Each record, exactly as written, should be printed again.

Pixel coordinate grounding data
· · · · ·
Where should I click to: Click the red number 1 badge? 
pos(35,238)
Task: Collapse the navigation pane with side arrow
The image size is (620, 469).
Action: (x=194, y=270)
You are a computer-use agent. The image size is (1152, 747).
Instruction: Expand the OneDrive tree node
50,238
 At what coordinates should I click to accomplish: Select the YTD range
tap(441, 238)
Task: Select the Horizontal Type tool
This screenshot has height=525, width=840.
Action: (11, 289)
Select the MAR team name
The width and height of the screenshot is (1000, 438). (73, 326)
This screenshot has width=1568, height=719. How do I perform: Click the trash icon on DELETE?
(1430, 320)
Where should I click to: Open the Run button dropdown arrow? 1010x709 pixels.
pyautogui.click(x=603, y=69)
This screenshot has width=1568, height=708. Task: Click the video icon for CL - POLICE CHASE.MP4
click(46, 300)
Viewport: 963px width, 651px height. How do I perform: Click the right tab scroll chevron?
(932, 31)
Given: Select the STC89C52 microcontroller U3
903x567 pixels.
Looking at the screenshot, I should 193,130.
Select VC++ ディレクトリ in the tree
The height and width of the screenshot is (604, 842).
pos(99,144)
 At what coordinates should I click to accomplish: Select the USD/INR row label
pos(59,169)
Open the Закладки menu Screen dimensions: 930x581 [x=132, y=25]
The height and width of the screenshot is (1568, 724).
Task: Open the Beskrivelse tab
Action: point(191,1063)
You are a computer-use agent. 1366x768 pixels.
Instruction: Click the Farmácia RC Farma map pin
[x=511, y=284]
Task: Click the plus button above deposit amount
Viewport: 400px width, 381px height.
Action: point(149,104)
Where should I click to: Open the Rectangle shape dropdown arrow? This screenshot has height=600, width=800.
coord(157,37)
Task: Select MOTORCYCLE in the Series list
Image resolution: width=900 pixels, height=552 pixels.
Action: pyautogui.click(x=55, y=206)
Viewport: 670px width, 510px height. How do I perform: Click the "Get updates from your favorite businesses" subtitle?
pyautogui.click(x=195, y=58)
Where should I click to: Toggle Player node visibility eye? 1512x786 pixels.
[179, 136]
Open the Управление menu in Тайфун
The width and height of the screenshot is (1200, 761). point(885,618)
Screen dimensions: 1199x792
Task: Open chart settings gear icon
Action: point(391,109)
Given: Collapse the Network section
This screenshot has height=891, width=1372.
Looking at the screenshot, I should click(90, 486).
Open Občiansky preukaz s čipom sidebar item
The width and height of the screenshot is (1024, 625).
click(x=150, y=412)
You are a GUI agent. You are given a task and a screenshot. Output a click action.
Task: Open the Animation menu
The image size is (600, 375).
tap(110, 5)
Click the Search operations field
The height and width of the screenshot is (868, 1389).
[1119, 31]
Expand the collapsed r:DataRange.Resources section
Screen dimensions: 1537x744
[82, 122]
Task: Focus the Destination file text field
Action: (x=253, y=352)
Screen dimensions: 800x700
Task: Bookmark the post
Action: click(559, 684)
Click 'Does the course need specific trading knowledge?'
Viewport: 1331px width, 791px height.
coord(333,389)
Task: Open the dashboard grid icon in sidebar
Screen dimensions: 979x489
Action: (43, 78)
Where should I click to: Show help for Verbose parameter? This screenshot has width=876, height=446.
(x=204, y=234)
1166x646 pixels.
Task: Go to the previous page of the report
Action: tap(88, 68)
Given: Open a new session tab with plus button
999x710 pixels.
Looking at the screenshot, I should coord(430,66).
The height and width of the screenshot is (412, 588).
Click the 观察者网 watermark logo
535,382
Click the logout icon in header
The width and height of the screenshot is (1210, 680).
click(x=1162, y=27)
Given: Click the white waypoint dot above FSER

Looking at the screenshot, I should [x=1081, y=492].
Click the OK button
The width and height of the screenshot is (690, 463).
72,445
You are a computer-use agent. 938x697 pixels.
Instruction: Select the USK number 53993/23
· · · · ·
* [Task solution]
Where should I click to: Click the red number 1 badge? 
pos(35,238)
Task: Collapse the navigation pane with side arrow
The image size is (620, 469).
Action: (x=194, y=270)
You are a computer-use agent. The image size is (1152, 747).
Instruction: Expand the OneDrive tree node
50,238
 At what coordinates should I click to accomplish: Select the YTD range
tap(441, 238)
Task: Select the Horizontal Type tool
This screenshot has height=525, width=840.
Action: (11, 289)
Select the MAR team name
The width and height of the screenshot is (1000, 438). (73, 326)
This screenshot has width=1568, height=719. How do I perform: Click the trash icon on DELETE?
(1430, 320)
Where should I click to: Open the Run button dropdown arrow? 1010x709 pixels.
pyautogui.click(x=603, y=69)
This screenshot has width=1568, height=708. Task: Click the video icon for CL - POLICE CHASE.MP4
click(46, 300)
Viewport: 963px width, 651px height. How do I perform: Click the right tab scroll chevron?
(932, 31)
Given: Select the STC89C52 microcontroller U3
903x567 pixels.
Looking at the screenshot, I should 193,130.
Select VC++ ディレクトリ in the tree
The height and width of the screenshot is (604, 842).
pos(99,144)
 At what coordinates should I click to accomplish: Select the USD/INR row label
pos(59,169)
Open the Закладки menu Screen dimensions: 930x581 [x=132, y=25]
The height and width of the screenshot is (1568, 724).
Task: Open the Beskrivelse tab
Action: point(191,1063)
You are a computer-use agent. 1366x768 pixels.
Instruction: Click the Farmácia RC Farma map pin
[x=511, y=284]
Task: Click the plus button above deposit amount
Viewport: 400px width, 381px height.
Action: point(149,104)
Where should I click to: Open the Rectangle shape dropdown arrow? This screenshot has height=600, width=800.
coord(157,37)
Task: Select MOTORCYCLE in the Series list
Image resolution: width=900 pixels, height=552 pixels.
Action: pyautogui.click(x=55, y=206)
Viewport: 670px width, 510px height. How do I perform: Click the "Get updates from your favorite businesses" subtitle?
pyautogui.click(x=195, y=58)
Where should I click to: Toggle Player node visibility eye? 1512x786 pixels.
[179, 136]
Open the Управление menu in Тайфун
The width and height of the screenshot is (1200, 761). point(885,618)
Screen dimensions: 1199x792
Task: Open chart settings gear icon
Action: point(391,109)
Given: Collapse the Network section
This screenshot has height=891, width=1372.
Looking at the screenshot, I should click(90, 486).
Open Občiansky preukaz s čipom sidebar item
The width and height of the screenshot is (1024, 625).
click(x=150, y=412)
You are a GUI agent. You are given a task and a screenshot. Output a click action.
Task: Open the Animation menu
The image size is (600, 375).
tap(110, 5)
Click the Search operations field
The height and width of the screenshot is (868, 1389).
[1119, 31]
Expand the collapsed r:DataRange.Resources section
Screen dimensions: 1537x744
[82, 122]
Task: Focus the Destination file text field
Action: (x=253, y=352)
Screen dimensions: 800x700
Task: Bookmark the post
Action: click(559, 684)
Click 'Does the course need specific trading knowledge?'
Viewport: 1331px width, 791px height.
coord(333,389)
Task: Open the dashboard grid icon in sidebar
Screen dimensions: 979x489
Action: (43, 78)
Where should I click to: Show help for Verbose parameter? This screenshot has width=876, height=446.
(x=204, y=234)
1166x646 pixels.
Task: Go to the previous page of the report
Action: tap(88, 68)
Given: Open a new session tab with plus button
999x710 pixels.
Looking at the screenshot, I should coord(430,66).
The height and width of the screenshot is (412, 588).
Click the 观察者网 watermark logo
535,382
Click the logout icon in header
The width and height of the screenshot is (1210, 680).
click(x=1162, y=27)
Given: Click the white waypoint dot above FSER

Looking at the screenshot, I should [x=1081, y=492].
Click the OK button
The width and height of the screenshot is (690, 463).
72,445
You are a computer-use agent. 938x697 pixels.
Instruction: Select the USK number 53993/23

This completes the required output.